WRITTEN INSTRUCTION:
Put the material from the line containing "Where should I click to: Click help" through the line containing "[1547, 731]" into a JSON list of strings, with one string per line and blank lines left out. Leave the pictures out.
--- EXCERPTED DATA ---
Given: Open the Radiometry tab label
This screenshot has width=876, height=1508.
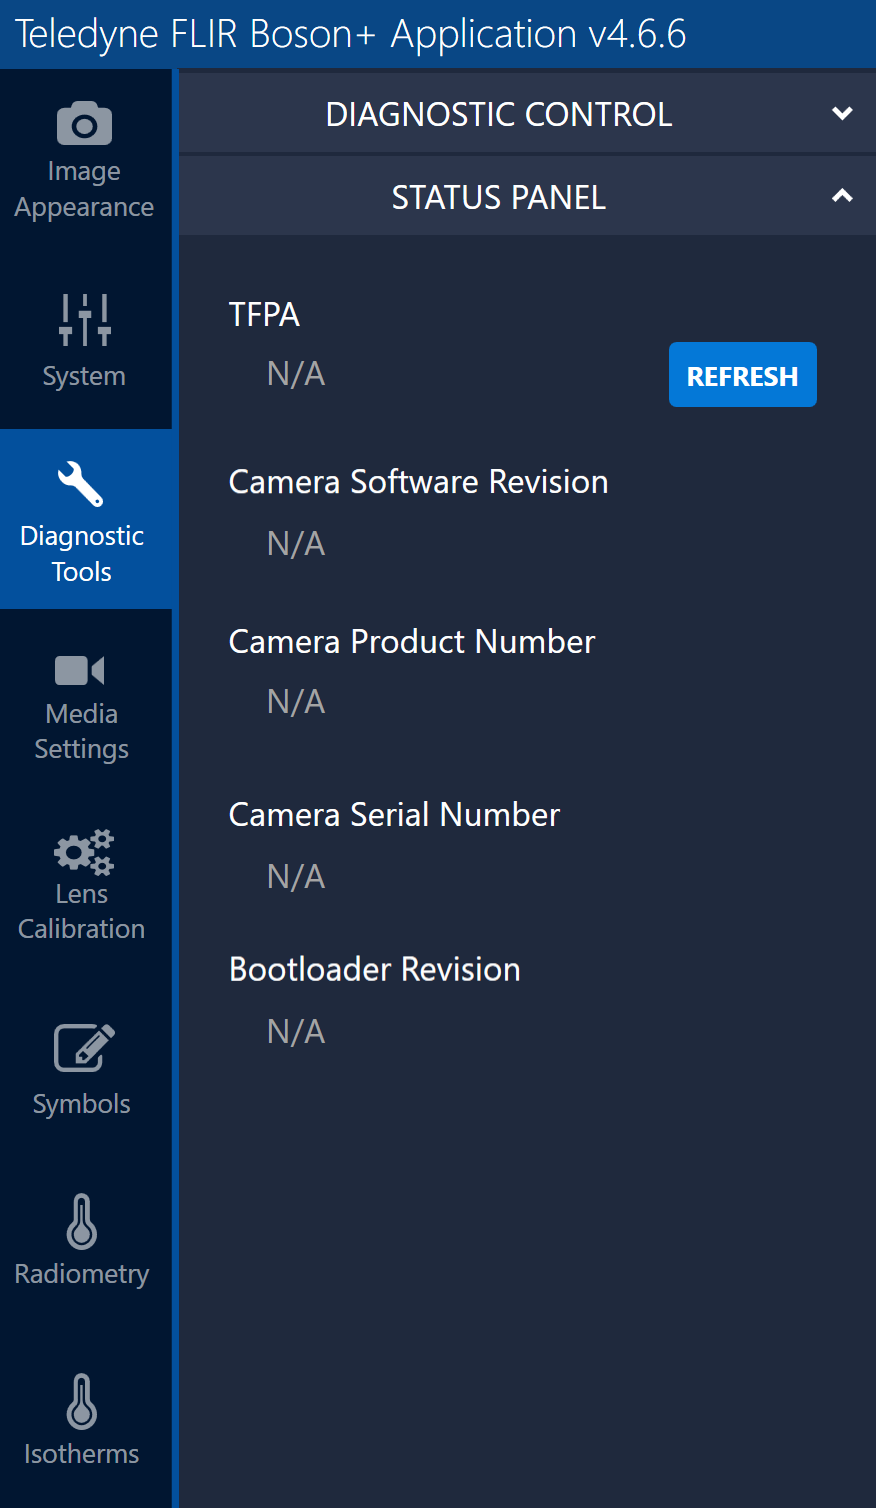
---
--- EXCERPTED DATA ---
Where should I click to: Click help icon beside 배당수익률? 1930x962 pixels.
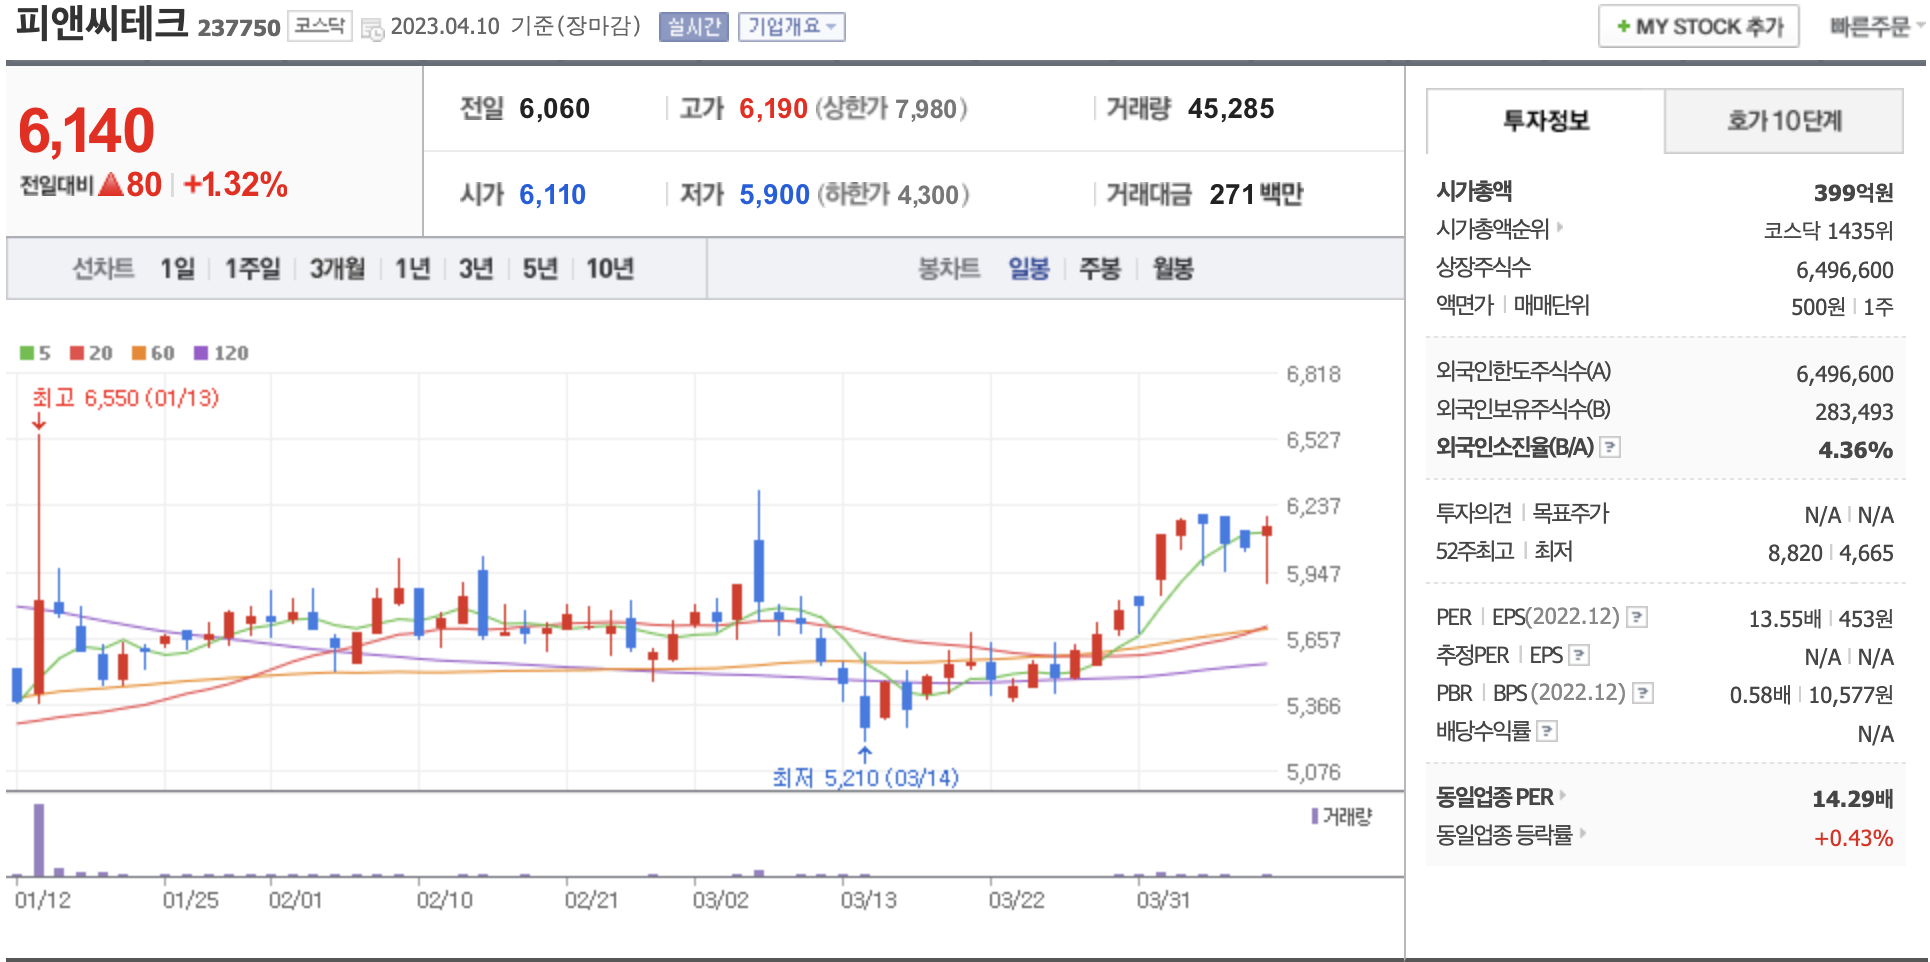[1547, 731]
---
--- EXCERPTED DATA ---
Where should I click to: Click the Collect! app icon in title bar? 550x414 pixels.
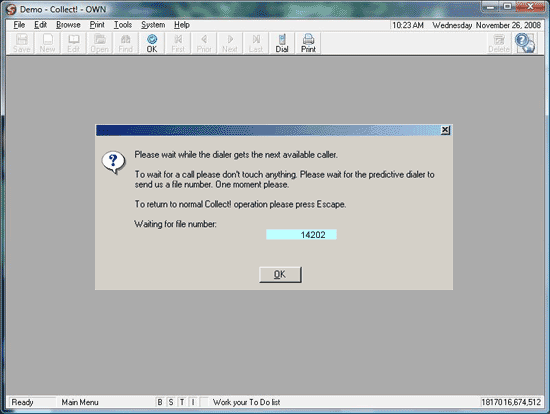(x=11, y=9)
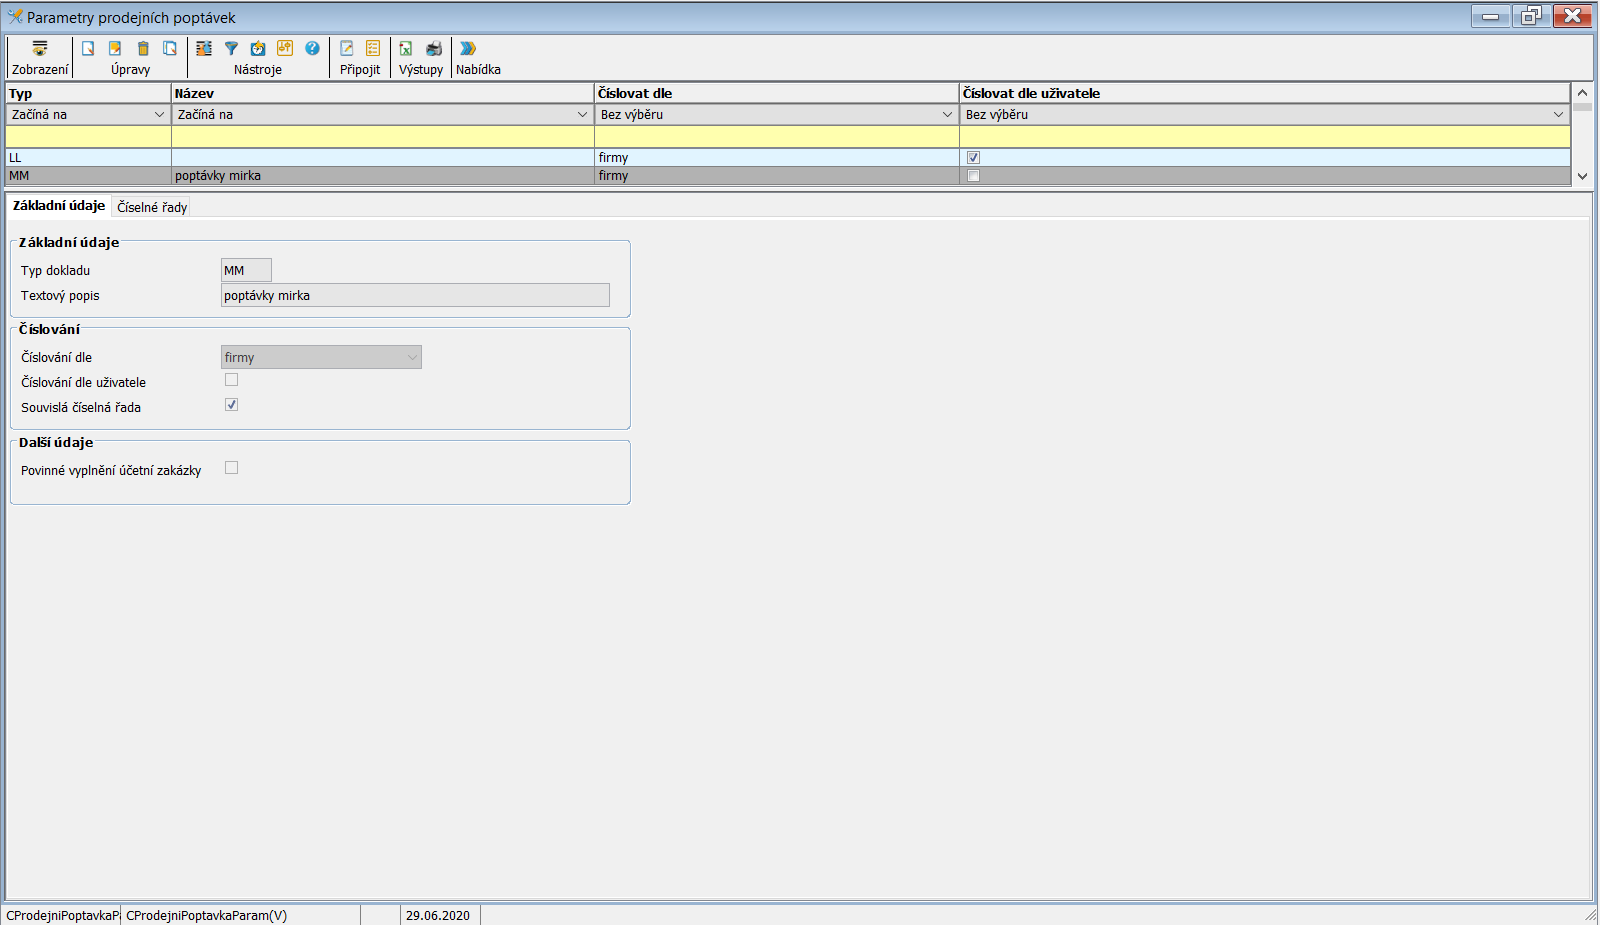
---
REPLY:
[
  "Where should I click to: Click help icon beside 배당수익률? 1930x962 pixels.",
  "[1547, 731]"
]